Supplied passage -
Welcome to the land of happiness - the joy sure is infectious even to the passing traveller. This little nation is known for having fashioned a remarkable way to measure Gross National Happiness, an index equally, if not more prioritised on the government’s agenda than the Gross Domestic Product (GDP).
With rich culture, community and individual wellbeing and environmental conservation high on the country’s to-do list, it is no wonder Bhutan claims the spot of the world’s happiest country. And now, we uncover their secret - a unique blend of stunningly unruffled nature and fiercely preserved culture for a treasure trove of Bhutanese experiences to be had.
Peacefully sequestered from the outside world, Bhutan unveils an unparalleled richness of heritage.
The Tiger’s Nest Monastery is a famed religious site tracing back to 1692 when the most widely practised religion in Bhutan, Buddhism, was first introduced to the land.
Teetering on the edge of a towering cliff overlooking glorious greenery, the monastery is a national treasure for its peaceful beauty and religious significance. From a chapel of butter lamps to a cascading waterfall by the Snow Lion Cave, the atmosphere divulges quintessential Bhutanese culture.
Experience the Tsechu Festival, a masked dance celebration steeped in traditional significance. Honoring Guru Rinpoche, the teacher who brought Tantric Buddhism to Bhutan, the locals put on colourful displays involving Cham dances, Atsaras and monstrous thangkas.
For the Buddhist locals, participation is a mark of spiritual devotion - probably a key factor that fuels the carefree joy of the Bhutanese. Dressed in their finest, the whole of Bhutan gathers for the festivities.
Paro is a natural paradise that affords Bhutan much of its serene headspace in contrast to the fast-paced contemporary life the rest of the world hurries about.
The backdrop of the Eastern Himalayas makes for a wealth of sweepingly breathtaking scenery. An array of activities await the outdoorsy: from mountain biking and trekking to kayaking and rafting.
The Snowman trek in the Himalayas is also one of the toughest but most beautiful treks in the world, providing a tranquil isolation untouched by urban influences and made possible by Bhutan’s incomparably robust environmental conservation practices.
The Nabji Korphu Trek is a milder route for novice hikers to enjoy the biodiversity of Bhutan’s natural surroundings.
Amid colourful flora and fauna, keep an eye out for the Red Panda, Himalayan Black Bears, Rhesus Monkeys and Clouded Leopards. There is something magical about being alone in the sleepy jungle lulled by idyllic birdsong.
Out of over 5 million acres of protected areas, Bhutan’s Royal Manas National Park remains one of the most biologically diverse gems of preservation in the world. This hailed ‘Conservation Showpiece of the Kingdom’ boasts wildlife galore with 200 species of birds, 900 types of plants as well as the Bengal Tiger, Asian Elephant, Gangetic Dolphin and rare Golden Langur.
There is no potpourri of experiences from the cultural to the adventurous quite like that in Bhutan.

Study questions -
**A.** According to the Bhutan travel piece, how many species of birds does Royal Manas National Park have?
**B.** Reproduce the part of the Bhutan travel piece starting with "The Tiger’s Nest" and going on through "quintessential Bhutanese culture.".
The listing that follows this text isn't needed for any of the work here.

Data below -
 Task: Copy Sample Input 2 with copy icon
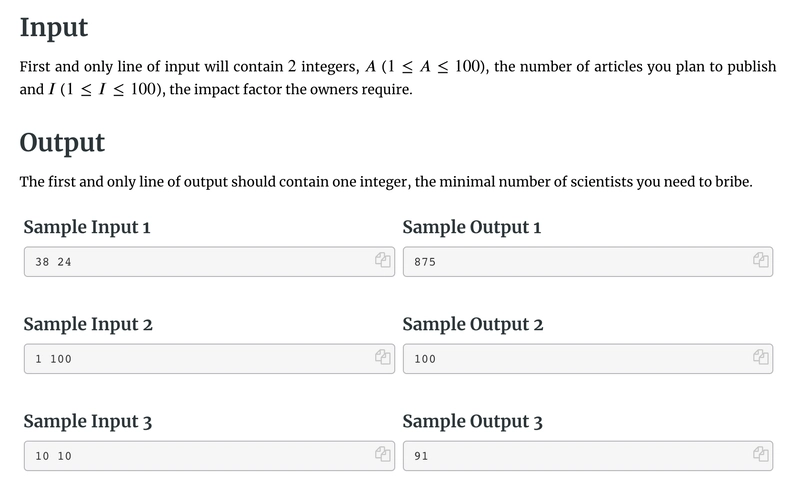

Solved tasks -
**A.** Royal Manas National Park has 200 species of birds.

**B.**
The Tiger’s Nest Monastery is a famed religious site tracing back to 1692 when the most widely practised religion in Bhutan, Buddhism, was first introduced to the land.
Teetering on the edge of a towering cliff overlooking glorious greenery, the monastery is a national treasure for its peaceful beauty and religious significance. From a chapel of butter lamps to a cascading waterfall by the Snow Lion Cave, the atmosphere divulges quintessential Bhutanese culture.